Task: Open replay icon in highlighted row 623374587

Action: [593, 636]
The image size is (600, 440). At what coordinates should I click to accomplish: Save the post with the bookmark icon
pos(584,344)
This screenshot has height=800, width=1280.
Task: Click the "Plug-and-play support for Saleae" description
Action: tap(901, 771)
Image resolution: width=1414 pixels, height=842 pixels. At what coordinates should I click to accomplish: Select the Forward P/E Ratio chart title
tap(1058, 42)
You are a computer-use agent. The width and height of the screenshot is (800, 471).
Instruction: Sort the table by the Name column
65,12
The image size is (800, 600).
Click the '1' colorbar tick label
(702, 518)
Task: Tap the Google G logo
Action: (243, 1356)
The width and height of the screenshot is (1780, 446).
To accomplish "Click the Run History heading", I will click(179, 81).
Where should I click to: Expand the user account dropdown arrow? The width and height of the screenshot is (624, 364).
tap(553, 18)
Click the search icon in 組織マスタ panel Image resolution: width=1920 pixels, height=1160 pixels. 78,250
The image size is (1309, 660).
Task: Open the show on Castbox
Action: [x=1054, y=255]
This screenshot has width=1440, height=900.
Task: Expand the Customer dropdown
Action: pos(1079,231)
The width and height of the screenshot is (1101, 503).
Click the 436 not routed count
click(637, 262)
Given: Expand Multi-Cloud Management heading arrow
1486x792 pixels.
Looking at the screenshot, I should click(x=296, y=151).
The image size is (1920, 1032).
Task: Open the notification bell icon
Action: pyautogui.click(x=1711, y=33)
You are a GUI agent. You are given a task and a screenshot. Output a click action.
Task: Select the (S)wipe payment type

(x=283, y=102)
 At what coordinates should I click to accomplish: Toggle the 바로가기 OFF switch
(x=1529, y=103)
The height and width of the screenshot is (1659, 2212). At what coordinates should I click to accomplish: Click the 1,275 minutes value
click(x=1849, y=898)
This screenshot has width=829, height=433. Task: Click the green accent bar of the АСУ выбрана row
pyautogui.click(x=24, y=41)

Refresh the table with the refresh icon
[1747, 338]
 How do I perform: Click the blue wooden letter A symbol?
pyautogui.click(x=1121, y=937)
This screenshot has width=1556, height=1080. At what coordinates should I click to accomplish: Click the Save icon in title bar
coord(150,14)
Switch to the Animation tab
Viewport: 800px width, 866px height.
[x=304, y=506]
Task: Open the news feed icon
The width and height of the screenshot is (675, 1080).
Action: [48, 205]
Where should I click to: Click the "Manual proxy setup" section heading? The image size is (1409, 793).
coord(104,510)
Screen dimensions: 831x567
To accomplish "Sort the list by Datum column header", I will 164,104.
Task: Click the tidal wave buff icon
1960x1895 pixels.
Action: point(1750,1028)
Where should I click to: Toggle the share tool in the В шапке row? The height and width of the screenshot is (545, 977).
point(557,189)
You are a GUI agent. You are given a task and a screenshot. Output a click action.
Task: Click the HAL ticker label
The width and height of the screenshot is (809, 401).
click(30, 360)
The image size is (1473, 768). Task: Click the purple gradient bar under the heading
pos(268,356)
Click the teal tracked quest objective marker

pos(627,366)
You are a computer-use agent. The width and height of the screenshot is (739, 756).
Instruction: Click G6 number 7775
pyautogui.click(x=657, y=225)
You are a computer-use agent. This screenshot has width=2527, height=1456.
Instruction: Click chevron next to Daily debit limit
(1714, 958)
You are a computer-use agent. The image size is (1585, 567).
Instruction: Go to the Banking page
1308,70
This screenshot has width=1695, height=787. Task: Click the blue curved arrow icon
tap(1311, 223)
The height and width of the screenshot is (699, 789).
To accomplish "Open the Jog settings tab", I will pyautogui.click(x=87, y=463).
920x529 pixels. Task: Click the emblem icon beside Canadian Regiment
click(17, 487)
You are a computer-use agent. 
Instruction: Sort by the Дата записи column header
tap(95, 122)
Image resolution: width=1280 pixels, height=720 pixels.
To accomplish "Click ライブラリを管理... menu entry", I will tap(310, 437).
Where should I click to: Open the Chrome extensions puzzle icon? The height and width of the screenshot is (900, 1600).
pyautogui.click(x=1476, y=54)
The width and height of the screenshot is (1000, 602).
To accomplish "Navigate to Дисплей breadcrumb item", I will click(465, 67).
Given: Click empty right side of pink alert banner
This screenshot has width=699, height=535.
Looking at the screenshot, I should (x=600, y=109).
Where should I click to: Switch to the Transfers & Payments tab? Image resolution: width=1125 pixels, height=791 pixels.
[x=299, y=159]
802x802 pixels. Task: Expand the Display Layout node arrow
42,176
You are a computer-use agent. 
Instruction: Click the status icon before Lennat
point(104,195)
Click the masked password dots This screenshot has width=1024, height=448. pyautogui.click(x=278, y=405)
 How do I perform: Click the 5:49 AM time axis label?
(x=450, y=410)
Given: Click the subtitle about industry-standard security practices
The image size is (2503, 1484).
------------------------------------------------------------
From the listing above, copy out in full every line that contains the string "size".

The image size is (600, 440). At what coordinates should I click to accomplish: Save the post with the bookmark icon
The image size is (800, 600).
The image size is (1309, 660).
The image size is (1920, 1032).
Where should I click to: Click the "Manual proxy setup" section heading? The image size is (1409, 793).
The image size is (1473, 768). Task: Click the purple gradient bar under the heading
You are a computer-use agent. The image size is (1585, 567).
The image size is (2503, 1484).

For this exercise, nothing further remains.